### Data for review
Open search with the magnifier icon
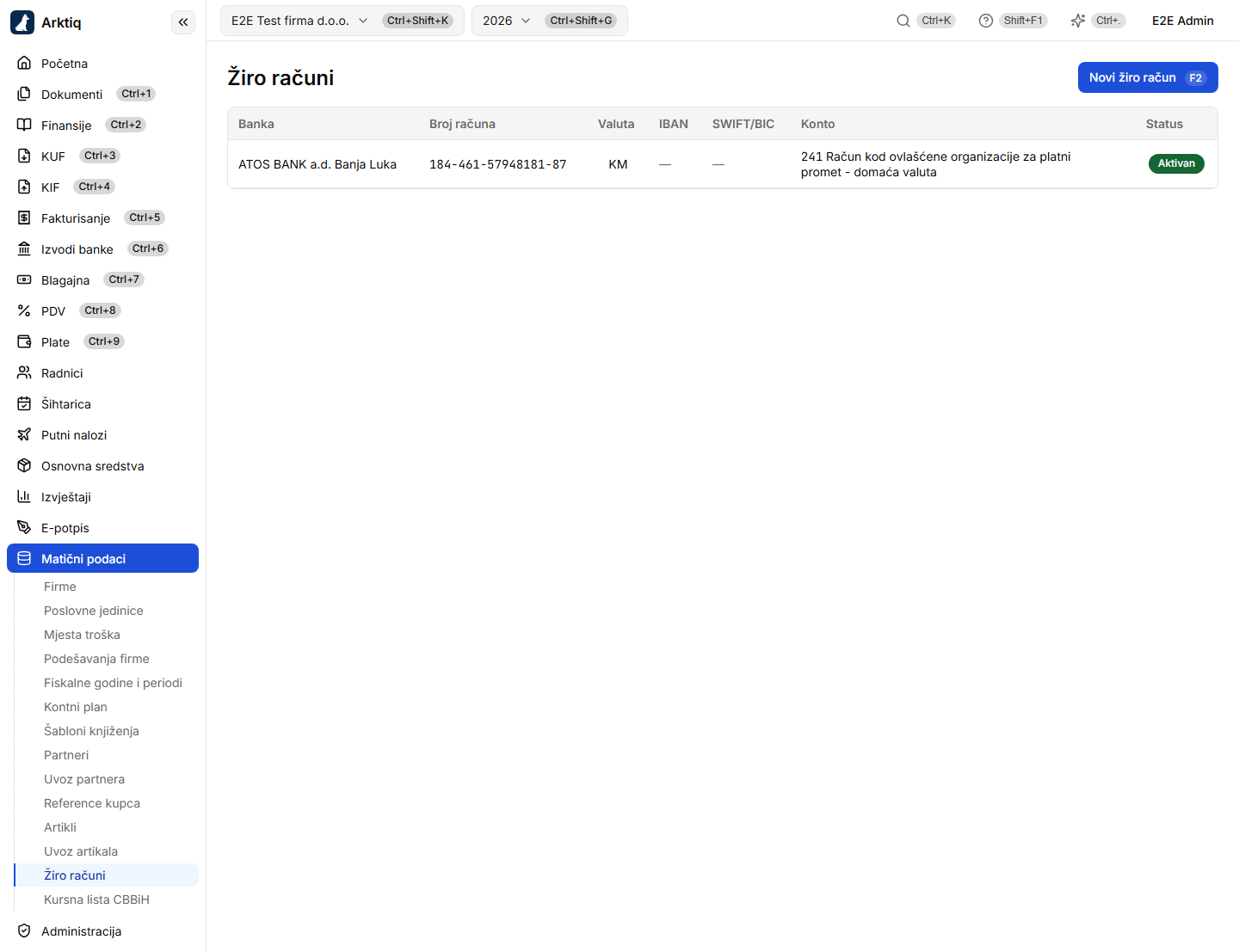The image size is (1239, 952). [x=903, y=21]
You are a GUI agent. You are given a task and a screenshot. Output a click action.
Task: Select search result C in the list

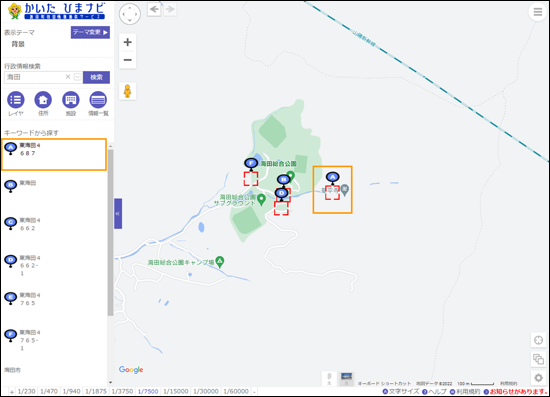point(54,224)
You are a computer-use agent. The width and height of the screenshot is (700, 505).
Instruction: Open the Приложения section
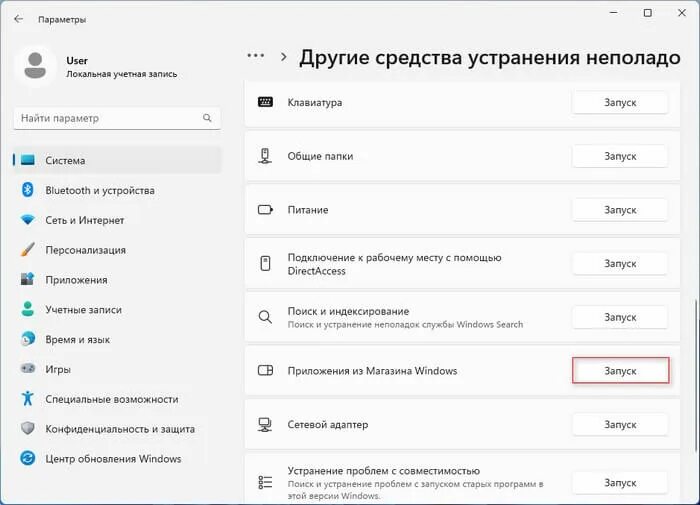click(x=117, y=280)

### Activity
Where the line containing "You are a computer-use" appears, begin writing out the lines word for word, and continue through the last line of the data, leaving out pictures.

### Problem solution
You are a computer-use agent. The width and height of the screenshot is (700, 505).
Instruction: Open the Приложения section
click(x=117, y=280)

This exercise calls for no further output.